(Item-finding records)
##########
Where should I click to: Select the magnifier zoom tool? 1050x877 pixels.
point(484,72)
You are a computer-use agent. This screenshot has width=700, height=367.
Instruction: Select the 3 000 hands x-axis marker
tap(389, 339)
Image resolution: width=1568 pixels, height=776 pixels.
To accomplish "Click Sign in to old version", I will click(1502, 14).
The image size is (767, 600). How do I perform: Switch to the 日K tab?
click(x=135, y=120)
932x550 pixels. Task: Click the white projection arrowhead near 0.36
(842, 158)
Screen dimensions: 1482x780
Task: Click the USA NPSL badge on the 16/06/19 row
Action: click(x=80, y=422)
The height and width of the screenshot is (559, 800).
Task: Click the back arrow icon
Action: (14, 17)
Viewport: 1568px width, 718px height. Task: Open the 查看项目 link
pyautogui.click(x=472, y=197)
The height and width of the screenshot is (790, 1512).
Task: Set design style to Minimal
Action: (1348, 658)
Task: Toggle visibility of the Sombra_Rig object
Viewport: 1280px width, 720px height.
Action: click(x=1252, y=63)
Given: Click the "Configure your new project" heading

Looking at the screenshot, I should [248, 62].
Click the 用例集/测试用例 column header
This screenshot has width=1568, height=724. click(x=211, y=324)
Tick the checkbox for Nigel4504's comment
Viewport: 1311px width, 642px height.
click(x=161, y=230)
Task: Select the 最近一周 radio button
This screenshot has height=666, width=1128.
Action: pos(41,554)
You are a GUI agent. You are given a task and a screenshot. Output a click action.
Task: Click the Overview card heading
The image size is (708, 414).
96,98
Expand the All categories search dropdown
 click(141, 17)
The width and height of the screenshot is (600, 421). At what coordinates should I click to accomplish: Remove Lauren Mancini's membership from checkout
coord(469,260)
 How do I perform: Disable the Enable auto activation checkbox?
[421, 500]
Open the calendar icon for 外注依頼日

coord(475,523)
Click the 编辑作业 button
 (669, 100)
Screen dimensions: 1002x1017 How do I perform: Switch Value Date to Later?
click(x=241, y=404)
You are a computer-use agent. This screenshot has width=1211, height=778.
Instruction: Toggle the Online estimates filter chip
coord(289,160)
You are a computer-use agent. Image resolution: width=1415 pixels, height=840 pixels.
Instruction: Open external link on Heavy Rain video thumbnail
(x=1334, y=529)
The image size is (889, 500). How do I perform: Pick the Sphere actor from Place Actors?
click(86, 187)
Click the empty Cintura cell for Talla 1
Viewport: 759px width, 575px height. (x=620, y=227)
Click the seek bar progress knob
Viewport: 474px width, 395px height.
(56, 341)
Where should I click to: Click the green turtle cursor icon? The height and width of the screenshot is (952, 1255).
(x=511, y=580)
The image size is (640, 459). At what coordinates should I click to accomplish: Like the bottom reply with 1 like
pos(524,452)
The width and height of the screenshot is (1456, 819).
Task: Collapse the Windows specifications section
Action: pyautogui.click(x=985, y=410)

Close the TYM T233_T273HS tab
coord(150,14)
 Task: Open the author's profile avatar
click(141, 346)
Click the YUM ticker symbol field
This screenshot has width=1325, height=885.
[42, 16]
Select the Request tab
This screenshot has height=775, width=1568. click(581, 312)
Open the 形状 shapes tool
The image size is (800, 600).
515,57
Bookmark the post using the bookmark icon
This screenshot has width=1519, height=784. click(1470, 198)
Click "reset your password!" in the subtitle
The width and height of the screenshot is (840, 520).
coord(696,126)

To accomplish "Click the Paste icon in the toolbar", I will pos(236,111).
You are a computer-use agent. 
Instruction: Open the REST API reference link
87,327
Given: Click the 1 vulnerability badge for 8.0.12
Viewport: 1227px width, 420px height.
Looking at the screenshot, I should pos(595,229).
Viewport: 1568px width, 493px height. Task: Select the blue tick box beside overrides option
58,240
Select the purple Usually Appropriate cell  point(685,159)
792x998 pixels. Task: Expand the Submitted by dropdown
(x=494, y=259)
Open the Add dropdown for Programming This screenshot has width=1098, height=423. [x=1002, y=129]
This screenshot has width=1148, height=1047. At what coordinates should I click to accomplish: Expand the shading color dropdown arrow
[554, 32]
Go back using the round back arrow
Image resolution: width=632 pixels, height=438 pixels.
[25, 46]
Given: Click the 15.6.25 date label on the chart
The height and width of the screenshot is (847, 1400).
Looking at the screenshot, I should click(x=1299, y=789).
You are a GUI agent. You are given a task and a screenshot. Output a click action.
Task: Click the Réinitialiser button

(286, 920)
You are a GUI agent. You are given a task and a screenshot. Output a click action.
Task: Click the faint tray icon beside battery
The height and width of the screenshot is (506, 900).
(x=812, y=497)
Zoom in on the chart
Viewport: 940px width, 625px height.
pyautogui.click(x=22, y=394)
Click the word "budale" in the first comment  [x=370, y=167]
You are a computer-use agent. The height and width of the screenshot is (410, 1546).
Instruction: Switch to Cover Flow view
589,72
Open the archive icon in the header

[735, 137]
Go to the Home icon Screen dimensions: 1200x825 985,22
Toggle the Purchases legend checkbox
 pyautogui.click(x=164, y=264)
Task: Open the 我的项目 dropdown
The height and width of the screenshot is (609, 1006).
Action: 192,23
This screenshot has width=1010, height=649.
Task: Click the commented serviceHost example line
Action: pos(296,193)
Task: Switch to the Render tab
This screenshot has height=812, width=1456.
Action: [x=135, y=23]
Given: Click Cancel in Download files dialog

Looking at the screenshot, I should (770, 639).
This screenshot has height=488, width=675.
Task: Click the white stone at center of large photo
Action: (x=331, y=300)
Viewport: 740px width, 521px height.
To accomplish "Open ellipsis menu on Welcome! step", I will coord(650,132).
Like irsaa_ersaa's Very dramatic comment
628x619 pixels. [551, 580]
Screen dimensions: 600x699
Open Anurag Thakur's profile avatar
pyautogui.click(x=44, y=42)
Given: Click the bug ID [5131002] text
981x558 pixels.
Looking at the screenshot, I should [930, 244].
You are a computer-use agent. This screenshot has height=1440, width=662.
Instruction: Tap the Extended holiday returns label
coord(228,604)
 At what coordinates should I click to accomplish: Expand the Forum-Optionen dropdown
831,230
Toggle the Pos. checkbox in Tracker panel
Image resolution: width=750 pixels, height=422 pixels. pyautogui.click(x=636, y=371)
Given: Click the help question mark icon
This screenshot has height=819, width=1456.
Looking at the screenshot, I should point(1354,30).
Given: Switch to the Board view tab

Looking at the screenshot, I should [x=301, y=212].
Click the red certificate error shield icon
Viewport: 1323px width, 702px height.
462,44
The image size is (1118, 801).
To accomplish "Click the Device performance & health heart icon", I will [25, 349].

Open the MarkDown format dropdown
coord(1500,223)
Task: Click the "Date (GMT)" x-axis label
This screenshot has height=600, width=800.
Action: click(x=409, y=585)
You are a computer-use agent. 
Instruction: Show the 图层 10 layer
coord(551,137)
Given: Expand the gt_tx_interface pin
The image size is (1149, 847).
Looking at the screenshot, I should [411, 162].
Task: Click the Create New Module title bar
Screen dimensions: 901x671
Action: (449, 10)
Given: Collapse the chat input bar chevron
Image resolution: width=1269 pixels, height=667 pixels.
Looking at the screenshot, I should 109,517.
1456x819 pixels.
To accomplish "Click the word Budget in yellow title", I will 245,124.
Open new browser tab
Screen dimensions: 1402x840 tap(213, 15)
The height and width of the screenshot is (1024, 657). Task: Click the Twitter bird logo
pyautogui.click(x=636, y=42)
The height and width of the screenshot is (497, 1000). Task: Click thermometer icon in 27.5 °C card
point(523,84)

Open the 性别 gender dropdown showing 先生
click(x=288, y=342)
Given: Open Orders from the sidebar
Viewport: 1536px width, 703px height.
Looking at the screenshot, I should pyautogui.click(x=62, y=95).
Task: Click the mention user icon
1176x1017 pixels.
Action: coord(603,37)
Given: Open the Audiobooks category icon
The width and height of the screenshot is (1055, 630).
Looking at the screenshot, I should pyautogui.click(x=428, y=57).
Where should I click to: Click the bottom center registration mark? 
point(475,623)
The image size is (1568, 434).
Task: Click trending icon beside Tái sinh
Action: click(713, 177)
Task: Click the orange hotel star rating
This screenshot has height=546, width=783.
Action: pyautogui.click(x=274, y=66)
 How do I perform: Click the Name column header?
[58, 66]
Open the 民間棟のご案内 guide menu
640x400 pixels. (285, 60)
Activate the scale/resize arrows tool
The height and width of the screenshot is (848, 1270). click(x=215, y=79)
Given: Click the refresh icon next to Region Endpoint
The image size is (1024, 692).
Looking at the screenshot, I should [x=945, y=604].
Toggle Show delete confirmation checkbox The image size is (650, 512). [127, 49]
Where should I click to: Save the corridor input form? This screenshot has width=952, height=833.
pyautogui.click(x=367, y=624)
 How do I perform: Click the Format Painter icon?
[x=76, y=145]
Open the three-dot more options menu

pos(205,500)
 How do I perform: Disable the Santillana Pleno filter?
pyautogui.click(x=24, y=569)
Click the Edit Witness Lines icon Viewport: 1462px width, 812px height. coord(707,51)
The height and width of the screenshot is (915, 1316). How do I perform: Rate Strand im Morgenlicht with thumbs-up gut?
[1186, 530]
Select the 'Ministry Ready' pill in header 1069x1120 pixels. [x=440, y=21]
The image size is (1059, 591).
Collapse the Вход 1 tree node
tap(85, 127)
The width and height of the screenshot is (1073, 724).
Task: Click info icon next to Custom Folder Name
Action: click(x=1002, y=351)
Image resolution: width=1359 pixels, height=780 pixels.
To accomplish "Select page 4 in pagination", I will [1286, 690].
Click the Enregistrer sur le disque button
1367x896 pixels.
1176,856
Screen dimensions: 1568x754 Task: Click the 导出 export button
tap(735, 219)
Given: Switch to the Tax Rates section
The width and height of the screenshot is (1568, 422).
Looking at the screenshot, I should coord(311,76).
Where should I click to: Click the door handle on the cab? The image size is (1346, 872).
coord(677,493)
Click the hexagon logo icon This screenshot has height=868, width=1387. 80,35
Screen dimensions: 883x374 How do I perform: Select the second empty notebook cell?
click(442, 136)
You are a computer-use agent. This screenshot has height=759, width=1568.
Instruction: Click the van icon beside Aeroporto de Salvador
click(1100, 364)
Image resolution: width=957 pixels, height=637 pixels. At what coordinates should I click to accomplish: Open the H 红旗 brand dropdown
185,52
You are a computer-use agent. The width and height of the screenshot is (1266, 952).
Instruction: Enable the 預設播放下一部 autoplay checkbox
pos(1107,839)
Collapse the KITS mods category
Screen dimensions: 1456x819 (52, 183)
##########
■ Your objective ■
Express the lines of the records starting at the one containing "Given: Switch to the Board view tab" and ending at the one containing "pyautogui.click(x=636, y=42)" as a JSON list of strings, one string per line, with blank lines left out.

■ Answer to this task ■
[
  "Given: Switch to the Board view tab",
  "Looking at the screenshot, I should [x=301, y=212].",
  "Click the red certificate error shield icon",
  "Viewport: 1323px width, 702px height.",
  "462,44",
  "The image size is (1118, 801).",
  "To accomplish \"Click the Device performance & health heart icon\", I will [25, 349].",
  "Open the MarkDown format dropdown",
  "coord(1500,223)",
  "Task: Click the \"Date (GMT)\" x-axis label",
  "This screenshot has height=600, width=800.",
  "Action: click(x=409, y=585)",
  "You are a computer-use agent. ",
  "Instruction: Show the 图层 10 layer",
  "coord(551,137)",
  "Given: Expand the gt_tx_interface pin",
  "The image size is (1149, 847).",
  "Looking at the screenshot, I should [411, 162].",
  "Task: Click the Create New Module title bar",
  "Screen dimensions: 901x671",
  "Action: (449, 10)",
  "Given: Collapse the chat input bar chevron",
  "Image resolution: width=1269 pixels, height=667 pixels.",
  "Looking at the screenshot, I should 109,517.",
  "1456x819 pixels.",
  "To accomplish \"Click the word Budget in yellow title\", I will 245,124.",
  "Open new browser tab",
  "Screen dimensions: 1402x840 tap(213, 15)",
  "The height and width of the screenshot is (1024, 657). Task: Click the Twitter bird logo",
  "pyautogui.click(x=636, y=42)"
]